The Argyle scale for Purplish Pinks
In the Argyle colour scale, the PP tag is used, which stands for “Purplish pink.” This label is used for diamonds that have a fancy pink hue with a purple tint. It starts at 9PP and goes all the way to 1PP.
The Argyle colour chart is the Australian version of the GIA scale. The Argyle scale is developed by the Rio Tinto company that owns the Argyle mines in Australia. With the GIA and the Argyle colour chart, you can be sure on every pink or purple diamonds you would buy. The Certifications will ensure you that dubious peddlers and racketeers won’t scam you. You are able to guarantee the grade of your 8PP diamond.
Are Purplish Pinks Valuable?
Purplish pinks are among the most valuable types of diamonds today. According to the rarity metre, purple diamonds are way up the scale, making them almost priceless.

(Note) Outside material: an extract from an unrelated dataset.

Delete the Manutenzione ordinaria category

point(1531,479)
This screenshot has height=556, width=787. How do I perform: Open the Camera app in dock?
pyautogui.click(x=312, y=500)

Purplish pinks value can range from $50,000 to $60,000 per carat and upwards. It is so valuable that one can invest a substantial amount of their wealth on these diamonds and hold them as hard assets for the future. These assets are different from gold and other commodities as these stones are lightweight that can be transported practically anywhere. Unlike, gold where the weight itself will make transportation difficult.
If you are planning on investing in something valuable, and want to have it easily secured, then diamonds are one of the best options you have. You do not have to rely on the security of banks, which may lapse, and can hold on to your assets and safeguard it as you see fit. This is the beauty of investing in purplish pink diamonds.
Are purple and violet diamonds the same?
Though the colour may be very close in hue, purplish pinks are vastly different from violet diamonds. Purplish pink diamonds colour are still not clear, but many suspect that it is due to the deformations in the carbon atom lattice inside the gem. On the other hand, violet diamonds get their colour from the presence of hydrogen inside the gem. It interacts with the light and thus creates a violet hue. It is for this reason that you cannot just call a purple diamond, violet in colour.